Any press, as they say, is good press.
Recently I had a chance to get my hands on the new Baseball Prospectus book, Extra Innings, which—like their previous book, Baseball Between the Numbers—has a series of chapters, each of which dealing with a central question.
This isn’t a book review, just an analysis of one chapter. Veteran BP writer (and recent Bleacher Report addition) Steven Goldman penned a chapter titled “How can we evaluate managers?” This really gets my attention, as I wrote a book titled Evaluating Baseball’s Managers. The similarity in titles between my book and his chapter isn’t a simple coincidence. This chapter is largely a response to my book.
The short version is that Goldman disagrees with much of my book. Though he states that I wrote “a fine book” that does an excellent job depicting the characteristics of the various managers it profiles, there is a fundamental disagreement between my book and his chapter. Ultimately, I wrote a book titled Evaluating Baseball’s Managers, and Goldman is quite a bit more pessimistic about our ability to do just that, evaluate baseball managers. So yeah, there are points of contention.
Criticisms I agree with
I’ll be the first to admit Goldman makes some valid critical points. Three in particular should be noted. First, Goldman notes that I misconstrued the conclusion made by former Prospectus writer (and current Tampa Bay Rays brain) James Click in a study he did for the Prospectus book, Baseball Between the Numbers, that examined a managers’ ability to improve individual batter performance. I stated that Click says managers have no impact on it.

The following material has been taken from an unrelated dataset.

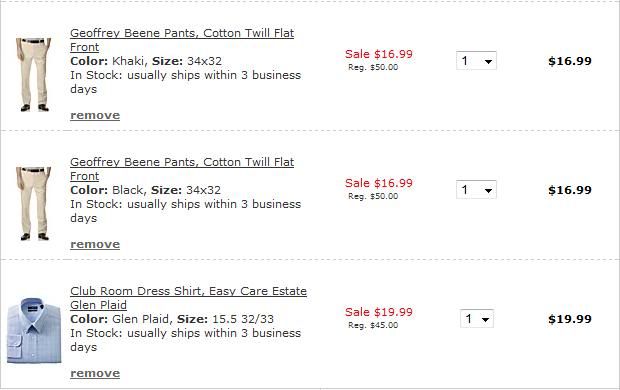Open the Geoffrey Beene Pants link for Black item

[x=182, y=169]
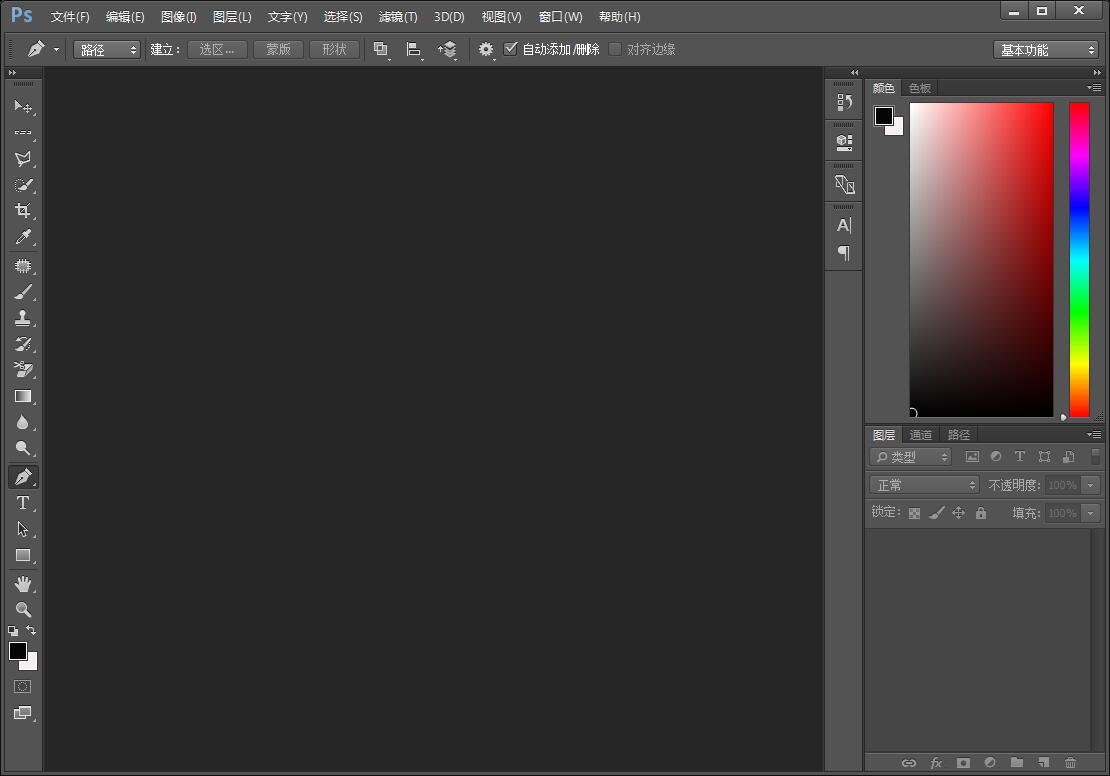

Goldman corrects me, saying that Click’s study couldn’t show managers affected player performance, but that’s not the same thing as saying that it doesn’t exist. This distinction has been noted in sabermetrics since at least as far back as Bill James’ understanding the fog, but I botched it.
That said, looking at it again, I notice that Click slipped a bit and also said, “managers show no consistent ability to improve batter performance.” Yeah, his main conclusion is what Goldman states, but that line sounds more like it doesn’t exist than we can’t prove it exists.
Second, Goldman justifiably calls me out on some mistakes made in my Casey Stengel section. I argued that Stengel’s Yankees were very unsentimental in their treatment of aging players, moving them out once they could. However, Goldman notes that some of my examples made of this were actually made despite, not because, of Stengel. Fair enough, good point. Should I ever update the book, I’ll remember this.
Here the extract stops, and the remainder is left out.